* **Page text**
* * *
Tries

A trie is a variant of an n-ary-tree, in which characters are stored at each node. Each path down the tree may represent a word.

Tries are a relatively advance topic, make sure you come to this section once you feel a bit comfortable with Trees, Graphs and Recursion. Just be aware is quite important to be aware of this, as they come in interviews relatively often.

The * nodes (also known as "null nodes") are used to indicate completed words, just bear in mind these nodes are not always used. Sometimes people use nul pointers or boolean flags. In the example we have the completed words: many, my, lie, a.

A node in the trie dictionary could range from 1 to the alphabet size + 1 children (or 0 if boolean flags are being used instead of a * node).

Tries are commonly used to store an entire language for quick prefix lookups. While a Hashmap can tell us quickly if a string is a valid word, it can't tell us if a string is a valid prefix of a word.

👉 Problem: Autocompletion

Given a list of words:

['dog', 'dark', 'cat', 'door', 'dodge']

And the input:

input = 'do'

Print or return back a list with all the words that start of the input string.

output = ['dog', 'door', 'dodge']

👎 Bad Solution

public ArrayList badSolution(ArrayList<String> list, String inputWord) {
    ArrayList<String> result = new ArrayList();
    for (String s : list) {
        if (s.contains(inputWord)) result.add(s);
    }
    return result;
}

Majority of people come up with a solution like this, which runs in O(N * K), where N is the size of the input list and K is the size of the string. This is not very efficient at all. Let's have a look at how we could optimise it using Tries.

👊 Solution

In order to solve this we will first need to assemble a Trie

Here is the implementation of the TrieNode and Trie classes:

Node

public class TrieNode {

    private char character;
    private HashMap<Character, TrieNode> children = new HashMap<>();
    private boolean isWord;

    TrieNode() {}

    TrieNode(char c) {
        this.character = c;
    }

    public char getCharacter() {
        return character;
    }

    HashMap<Character, TrieNode> getChildren() {
        return children;
    }

    boolean isWord() {
        return isWord;
    }

    void setWord(boolean word) {
        isWord = word;
    }
}

Don't let this scare you, its mainly boilerplate code - with getters and setters.

As you can see, the node has a HashMap, the key is each Character to which this node points to.

Trie

Every time we input a word into the trie, we perform a check in order to see if the char already exist, if it does, we check with the next character until there is a new one, then we create a new node. Once we know the word has no more chars left, we toggle the flat of the last node to true - indicating the word has ended.
* * *
* **Dataset content**
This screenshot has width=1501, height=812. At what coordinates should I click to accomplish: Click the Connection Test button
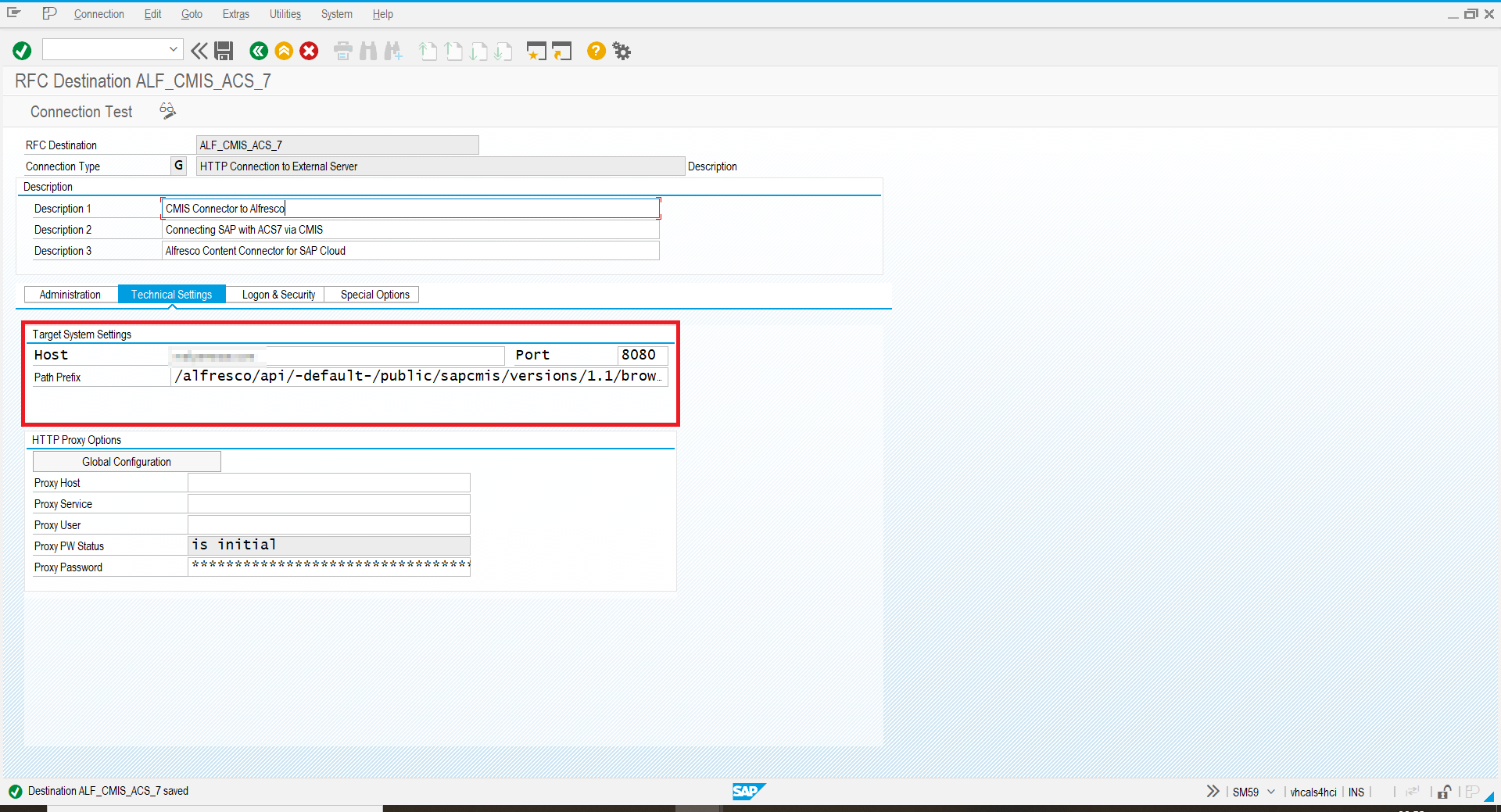click(x=81, y=112)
* * *
* **Set of tasks**
• A. In the page on tries, what running time is given for the bad autocompletion solution?
• B. Pick up the page on tries after its last sentence and keep writing it.

* **Per-task outputs**
• A. O(N * K)

• B.
public class Trie {
    TrieNode root;

    public Trie() {
        root = new TrieNode();
    }

    public void insert(String word) {
        TrieNode current = root;

        for(int i=0; i<word.length(); i++){
            char c = word.charAt(i);

            TrieNode t;
            if (current.getChildren().containsKey(c)){
                t = current.getChildren().get(c);
            } else {
                t = new TrieNode(c);
                current.getChildren().put(c, t);
            }

            current = t;

            if(i==word.length()-1)
                t.setWord(true);
        }
    }
}

Solving the problem

In order to solve this problem, we need to first navigate to the node in which the prefix ends. From there we will be able to a variation of a Depth First Search, in which we will keep adding to the prefix the current character and traversing to each node, until we know the word ends, then we print the full word.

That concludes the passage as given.